Bővebb ismertető
This is a novel - if novel it be - about Good Time and Bad Time. Imagine yourself standing by a bridge over a river on the border between Thailand and Cambodia. Behind you, the little town of Aranyaprathet, bristling with aerials and stuffed with Good Time merchandise, connected by road and rail and telephone and post office and gossip and newspapers and banking systems with all the Good Times of the West. Before you, the Bad Time of Cambodia. You can peer into the sunlit darkness if you wish.

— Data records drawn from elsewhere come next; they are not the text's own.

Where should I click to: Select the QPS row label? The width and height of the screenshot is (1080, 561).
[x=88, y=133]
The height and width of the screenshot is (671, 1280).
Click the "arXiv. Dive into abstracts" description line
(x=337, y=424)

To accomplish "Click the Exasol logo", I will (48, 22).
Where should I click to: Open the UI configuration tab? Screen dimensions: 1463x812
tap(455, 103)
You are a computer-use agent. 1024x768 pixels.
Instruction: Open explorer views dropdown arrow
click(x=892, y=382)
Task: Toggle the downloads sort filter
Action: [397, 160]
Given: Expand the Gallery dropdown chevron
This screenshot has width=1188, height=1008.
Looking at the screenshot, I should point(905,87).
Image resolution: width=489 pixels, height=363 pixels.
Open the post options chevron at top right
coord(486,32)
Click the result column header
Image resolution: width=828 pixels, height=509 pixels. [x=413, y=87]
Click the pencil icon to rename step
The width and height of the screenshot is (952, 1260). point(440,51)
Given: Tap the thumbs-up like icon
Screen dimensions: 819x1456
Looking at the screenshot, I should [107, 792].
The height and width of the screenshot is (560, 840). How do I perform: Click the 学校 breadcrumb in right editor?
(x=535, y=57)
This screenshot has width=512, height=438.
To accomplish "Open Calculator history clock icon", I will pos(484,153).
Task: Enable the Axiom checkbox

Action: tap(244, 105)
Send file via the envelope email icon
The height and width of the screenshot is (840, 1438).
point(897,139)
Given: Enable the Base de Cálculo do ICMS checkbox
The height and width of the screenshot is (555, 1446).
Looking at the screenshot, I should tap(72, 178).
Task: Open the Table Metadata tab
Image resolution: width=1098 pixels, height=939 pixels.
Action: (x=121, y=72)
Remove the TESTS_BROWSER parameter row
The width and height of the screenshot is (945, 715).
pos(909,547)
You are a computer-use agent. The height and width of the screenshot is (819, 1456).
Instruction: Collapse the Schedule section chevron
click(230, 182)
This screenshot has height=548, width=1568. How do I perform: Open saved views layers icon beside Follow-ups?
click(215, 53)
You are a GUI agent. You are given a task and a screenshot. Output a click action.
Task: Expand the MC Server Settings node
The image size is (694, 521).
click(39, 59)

Many are drawn to stare across this bridge. They come, and stare, and turn back. What else can they do? A desultory, ragged band of witnesses, silently, attentively, one after another, they come, and take up the position, and then turn back. A Japanese journalist, an American historian, an English photographer, a Jewish survivor of the holocaust, a French diplomat, a Scottish poet, a Thai princess, a Chinese Quaker from Hong Kong. For different reasons and for the same reason they are drawn here. That young man with curly hair is the son of the British Chief Prosecutor at Nuremberg. That broad-shouldered woman in the yellow Aertex shirt is the daughter of a discredited Oxford-educated Marxist scholar. Here they come, here they stand. They are asking a question, but there is no answer. Here too Stephen Cox will stand.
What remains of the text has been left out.